The speaker, anticipating his death, begs his beloved not to mourn him lest public scrutiny damage the beloved's reputation.
Sonnet 71 weaponizes erasure as devotion. The speaker's insistence that the beloved forget him is not selflessness but a complex negotiation: by asking to be forgotten, he positions himself as the one protecting the beloved. He trades his own presence for the beloved's reputation. This is emotionally manipulative—the very act of writing and publishing these lines ensures he cannot truly be forgotten. The sonnet becomes a guarantee of remembrance disguised as a plea for oblivion, turning absence into immortality.

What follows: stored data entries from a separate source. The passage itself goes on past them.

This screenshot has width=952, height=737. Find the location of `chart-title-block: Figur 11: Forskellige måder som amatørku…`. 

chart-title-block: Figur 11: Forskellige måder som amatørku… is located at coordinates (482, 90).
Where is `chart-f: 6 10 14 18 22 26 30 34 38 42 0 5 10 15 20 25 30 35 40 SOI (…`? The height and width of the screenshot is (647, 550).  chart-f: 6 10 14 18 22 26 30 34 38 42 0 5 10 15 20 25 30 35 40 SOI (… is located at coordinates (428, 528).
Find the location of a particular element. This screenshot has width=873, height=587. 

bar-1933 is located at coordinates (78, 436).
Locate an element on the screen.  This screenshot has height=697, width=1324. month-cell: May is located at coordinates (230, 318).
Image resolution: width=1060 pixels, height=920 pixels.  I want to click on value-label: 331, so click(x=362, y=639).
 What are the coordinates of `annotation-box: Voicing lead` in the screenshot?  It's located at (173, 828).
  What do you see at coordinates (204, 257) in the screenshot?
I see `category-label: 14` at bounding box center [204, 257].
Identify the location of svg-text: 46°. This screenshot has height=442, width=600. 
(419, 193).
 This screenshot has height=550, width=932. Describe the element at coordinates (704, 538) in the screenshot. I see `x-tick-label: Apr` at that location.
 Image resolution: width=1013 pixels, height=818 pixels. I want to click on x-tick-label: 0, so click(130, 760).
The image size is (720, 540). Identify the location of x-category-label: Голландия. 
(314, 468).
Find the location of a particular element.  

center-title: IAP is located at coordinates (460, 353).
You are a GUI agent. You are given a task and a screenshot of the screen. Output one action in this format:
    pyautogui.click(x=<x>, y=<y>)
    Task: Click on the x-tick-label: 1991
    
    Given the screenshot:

The sonnet's urgency derives from Elizabethan social anxieties. To be mourned by a beloved for a 'vile' or unworthy person was to invite gossip and public contempt. The speaker acknowledges his own baseness—he's not worth the beloved's grief. Yet by articulating this fear so vividly, he paradoxically insists on his significance: only someone who matters enough to wound the beloved's reputation merits this elaborate strategy of self-abnegation. The poem's dramatic extremity reveals the speaker's desperate need to be consequential.
Imagine a partner leaving explicit instructions in their will: 'Don't talk about me after I'm gone.' It reads as self-sacrifice but conceals deep insecurity—worry that being associated with them might hurt the other person socially or professionally. The speaker is simultaneously erasing himself and making his erasure the centerpiece of his love.